While the profits appear to be new, the procedures being sold don’t seem to be new at all. In fact many of the procedures, potions, chants, and magic pills offered have not been proven to be effective or have even been discredited as widely ineffective. Kaplan’s own office offers very low calorie diets, meal replacements, B12 shots and vitamin supplements. None of these techniques have been demonstrated effective for anything but very short term weight loss which typically begins to reverse very shortly after the treatment period (which can be as short as six weeks). What’s more, many of these programs offer little medical supervision. The patients are often actually seen by nurse practitioners or physician’s assistants with little specialized training in the fields of nutrition or bariatric care. One company, Medi-Weightloss (with over 76 locations throughout the country) advertised for a medical director at its Connecticut facility stating that the hours are “not very demanding” stating that files could be reviewed remotely and “there are no set hours or emergency calls”.
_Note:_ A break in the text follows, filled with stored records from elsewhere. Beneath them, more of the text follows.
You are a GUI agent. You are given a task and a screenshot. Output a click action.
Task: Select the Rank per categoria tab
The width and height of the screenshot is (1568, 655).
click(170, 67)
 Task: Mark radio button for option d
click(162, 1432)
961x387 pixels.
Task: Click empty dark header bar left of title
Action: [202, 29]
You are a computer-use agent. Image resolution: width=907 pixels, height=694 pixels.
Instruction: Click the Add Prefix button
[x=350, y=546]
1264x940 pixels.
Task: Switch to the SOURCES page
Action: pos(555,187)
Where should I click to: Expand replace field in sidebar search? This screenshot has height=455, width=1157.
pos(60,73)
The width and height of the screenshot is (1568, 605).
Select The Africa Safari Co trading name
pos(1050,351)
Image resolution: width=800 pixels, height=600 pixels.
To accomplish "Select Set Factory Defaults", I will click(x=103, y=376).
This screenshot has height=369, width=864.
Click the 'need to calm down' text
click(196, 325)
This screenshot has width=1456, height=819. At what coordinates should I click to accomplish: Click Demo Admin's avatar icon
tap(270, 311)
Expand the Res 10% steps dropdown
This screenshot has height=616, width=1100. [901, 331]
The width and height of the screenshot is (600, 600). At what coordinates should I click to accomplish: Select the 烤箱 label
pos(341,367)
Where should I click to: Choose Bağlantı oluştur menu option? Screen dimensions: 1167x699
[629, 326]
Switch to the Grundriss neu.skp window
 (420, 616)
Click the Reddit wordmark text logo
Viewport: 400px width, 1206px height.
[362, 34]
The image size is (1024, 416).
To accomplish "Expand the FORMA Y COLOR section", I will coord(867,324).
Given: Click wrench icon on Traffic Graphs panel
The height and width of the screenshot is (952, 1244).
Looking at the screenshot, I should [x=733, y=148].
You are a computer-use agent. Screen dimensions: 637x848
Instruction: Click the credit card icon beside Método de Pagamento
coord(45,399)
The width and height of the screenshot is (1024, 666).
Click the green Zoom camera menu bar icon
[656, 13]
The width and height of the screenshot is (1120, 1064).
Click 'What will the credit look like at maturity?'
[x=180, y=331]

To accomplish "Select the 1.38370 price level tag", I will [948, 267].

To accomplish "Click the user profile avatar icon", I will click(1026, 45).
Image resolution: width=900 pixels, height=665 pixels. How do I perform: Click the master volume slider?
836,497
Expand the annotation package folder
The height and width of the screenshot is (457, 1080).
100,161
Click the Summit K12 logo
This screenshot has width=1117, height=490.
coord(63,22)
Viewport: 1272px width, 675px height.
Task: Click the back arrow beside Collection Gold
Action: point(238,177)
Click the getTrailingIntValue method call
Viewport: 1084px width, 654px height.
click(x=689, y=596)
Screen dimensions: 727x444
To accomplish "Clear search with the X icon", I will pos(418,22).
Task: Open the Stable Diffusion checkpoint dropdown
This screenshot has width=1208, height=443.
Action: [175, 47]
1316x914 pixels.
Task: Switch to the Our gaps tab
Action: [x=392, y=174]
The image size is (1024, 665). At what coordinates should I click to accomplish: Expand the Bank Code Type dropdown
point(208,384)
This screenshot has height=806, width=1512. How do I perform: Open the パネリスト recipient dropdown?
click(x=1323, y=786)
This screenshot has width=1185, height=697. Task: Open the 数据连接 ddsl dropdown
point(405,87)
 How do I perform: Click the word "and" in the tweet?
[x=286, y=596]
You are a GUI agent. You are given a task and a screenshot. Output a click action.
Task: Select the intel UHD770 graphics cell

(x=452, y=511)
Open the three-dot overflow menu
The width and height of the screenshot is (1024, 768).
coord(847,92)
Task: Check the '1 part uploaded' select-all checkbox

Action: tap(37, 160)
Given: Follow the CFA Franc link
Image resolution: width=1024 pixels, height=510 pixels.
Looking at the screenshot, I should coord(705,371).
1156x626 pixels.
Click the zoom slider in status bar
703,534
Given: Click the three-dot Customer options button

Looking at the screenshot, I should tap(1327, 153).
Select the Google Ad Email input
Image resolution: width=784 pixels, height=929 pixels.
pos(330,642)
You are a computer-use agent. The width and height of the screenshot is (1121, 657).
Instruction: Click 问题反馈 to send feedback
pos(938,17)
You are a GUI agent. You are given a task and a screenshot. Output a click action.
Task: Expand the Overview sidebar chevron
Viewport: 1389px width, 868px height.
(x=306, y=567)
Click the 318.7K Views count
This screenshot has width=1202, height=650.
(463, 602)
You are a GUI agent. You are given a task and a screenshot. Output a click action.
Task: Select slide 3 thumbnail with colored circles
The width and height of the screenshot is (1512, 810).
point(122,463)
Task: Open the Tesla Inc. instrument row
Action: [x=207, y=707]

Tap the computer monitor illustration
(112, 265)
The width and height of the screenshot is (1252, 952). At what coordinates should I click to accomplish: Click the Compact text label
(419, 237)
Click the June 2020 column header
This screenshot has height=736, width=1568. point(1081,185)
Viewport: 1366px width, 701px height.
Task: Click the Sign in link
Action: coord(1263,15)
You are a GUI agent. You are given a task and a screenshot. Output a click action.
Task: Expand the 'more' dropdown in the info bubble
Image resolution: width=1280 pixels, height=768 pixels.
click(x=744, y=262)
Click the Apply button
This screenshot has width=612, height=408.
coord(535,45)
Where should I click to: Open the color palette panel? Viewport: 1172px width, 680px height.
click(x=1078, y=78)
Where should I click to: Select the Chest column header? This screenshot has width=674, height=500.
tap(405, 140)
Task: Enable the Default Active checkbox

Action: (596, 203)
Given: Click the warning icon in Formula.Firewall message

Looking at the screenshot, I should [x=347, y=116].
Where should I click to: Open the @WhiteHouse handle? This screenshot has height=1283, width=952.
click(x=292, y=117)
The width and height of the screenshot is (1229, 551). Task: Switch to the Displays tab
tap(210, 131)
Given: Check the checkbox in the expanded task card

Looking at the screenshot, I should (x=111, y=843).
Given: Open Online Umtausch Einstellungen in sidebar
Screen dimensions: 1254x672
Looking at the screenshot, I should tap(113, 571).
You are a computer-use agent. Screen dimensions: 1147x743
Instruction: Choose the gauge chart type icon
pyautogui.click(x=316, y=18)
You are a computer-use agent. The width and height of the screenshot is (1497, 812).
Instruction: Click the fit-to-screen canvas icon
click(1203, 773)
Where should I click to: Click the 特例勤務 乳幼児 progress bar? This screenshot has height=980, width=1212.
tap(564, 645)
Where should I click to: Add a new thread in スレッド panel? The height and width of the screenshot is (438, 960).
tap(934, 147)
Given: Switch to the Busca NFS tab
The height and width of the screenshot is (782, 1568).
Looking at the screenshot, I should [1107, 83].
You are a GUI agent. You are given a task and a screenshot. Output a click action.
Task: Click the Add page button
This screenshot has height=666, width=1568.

Now don’t get me wrong. I think most doctors work very hard in a system that is not very hospitable to good medicine. And I am an entrepreneur. I believe in the power of invention and good business practices. But when you are holding seminars to teach guys in white coats the best way to get insurance companies to reimburse the same snake oil they have been trying to sell us for centuries, I get a bit miffed. I think people are entitled to research-based medicine. And by research-based, I mean medicine that is proven to be effective, not just turn an ever increasing profit.
In this country, not everyone has access to even basic, decent medical care. Medicine is very expensive here. And we are often taught that the reason that medical care is so expensive here is that the fatties are driving up the costs. So the idea that doctors are learning to fatten their profits at the expense of their fat patients has got me more than a little upset. Lets give every BODY access to bias-free, evidence-based, reasonable healthcare. And let’s put the fat-shaming, profit mongering medical weight loss industry on restriction. That would seem to be the healthy thing to do for our bodies and for our economy.